Do this: Can you repeat the entries from the line with "Switch to the Audio tab" up to and including the line with "coord(502,87)", swapping "Audio" for "Video" and keeping everything else the same? Leave the pictures out.

Extracted material:
--------------------
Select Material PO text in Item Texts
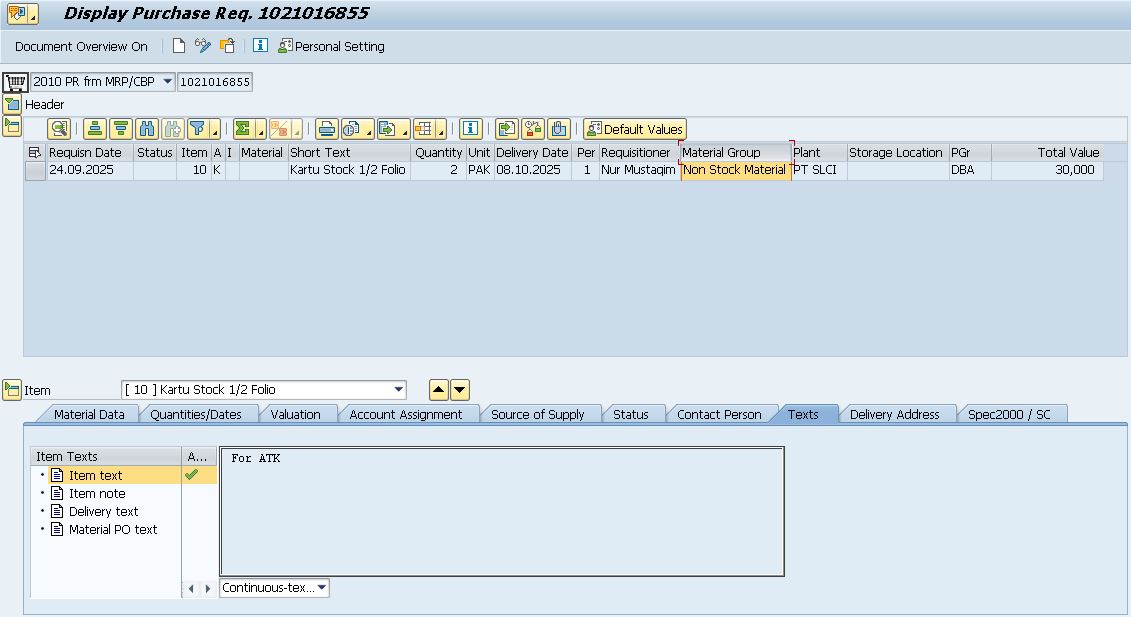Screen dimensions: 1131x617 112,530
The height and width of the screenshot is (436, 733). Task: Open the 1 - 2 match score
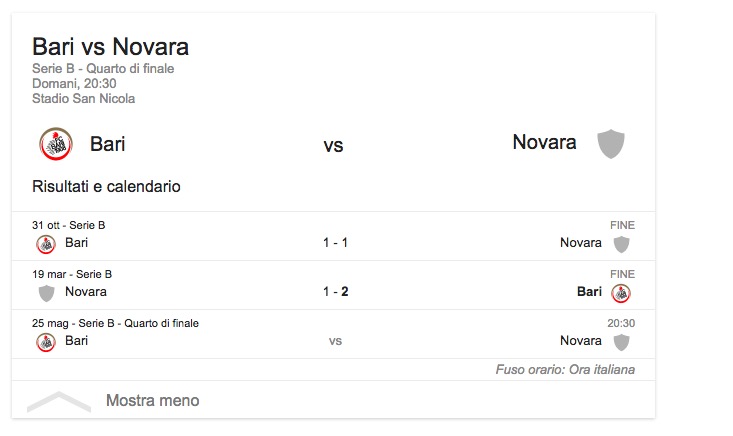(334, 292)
--------------------
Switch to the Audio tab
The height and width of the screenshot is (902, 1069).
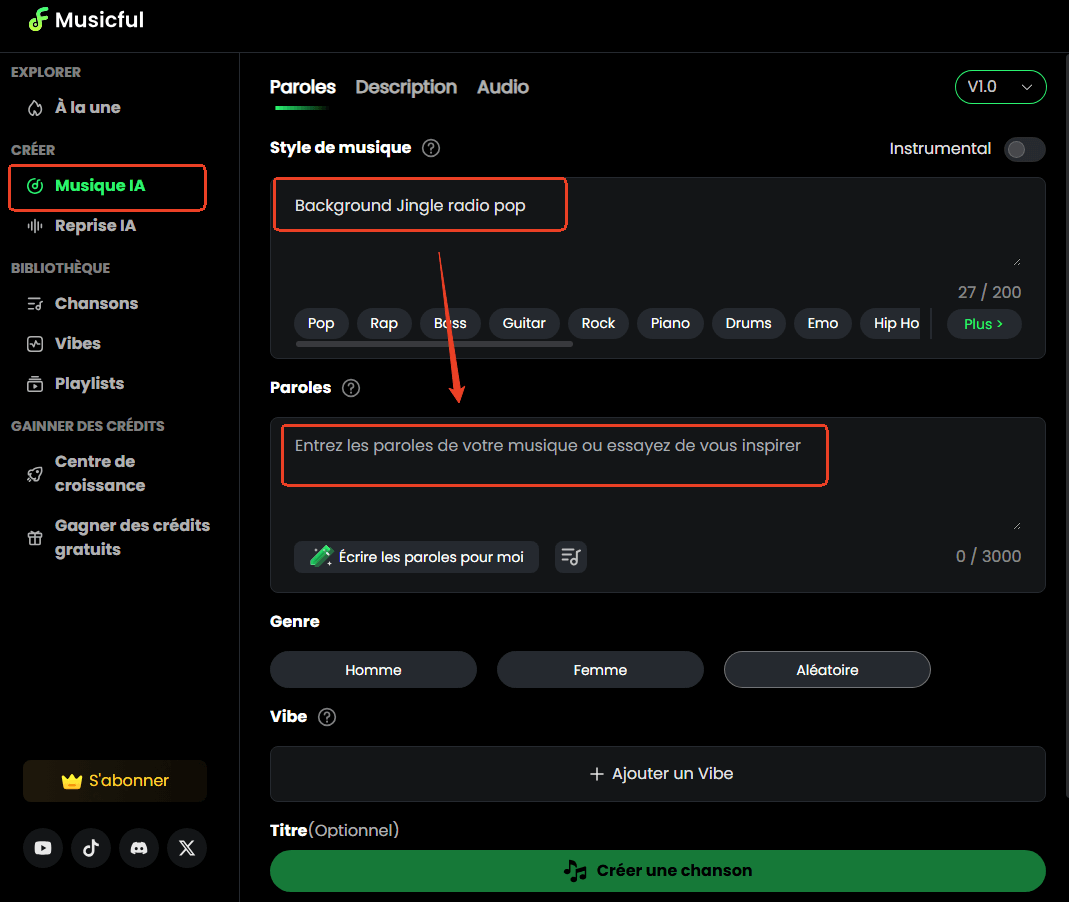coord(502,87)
--------------------
Reply:
Switch to the Video tab
The height and width of the screenshot is (902, 1069).
coord(502,87)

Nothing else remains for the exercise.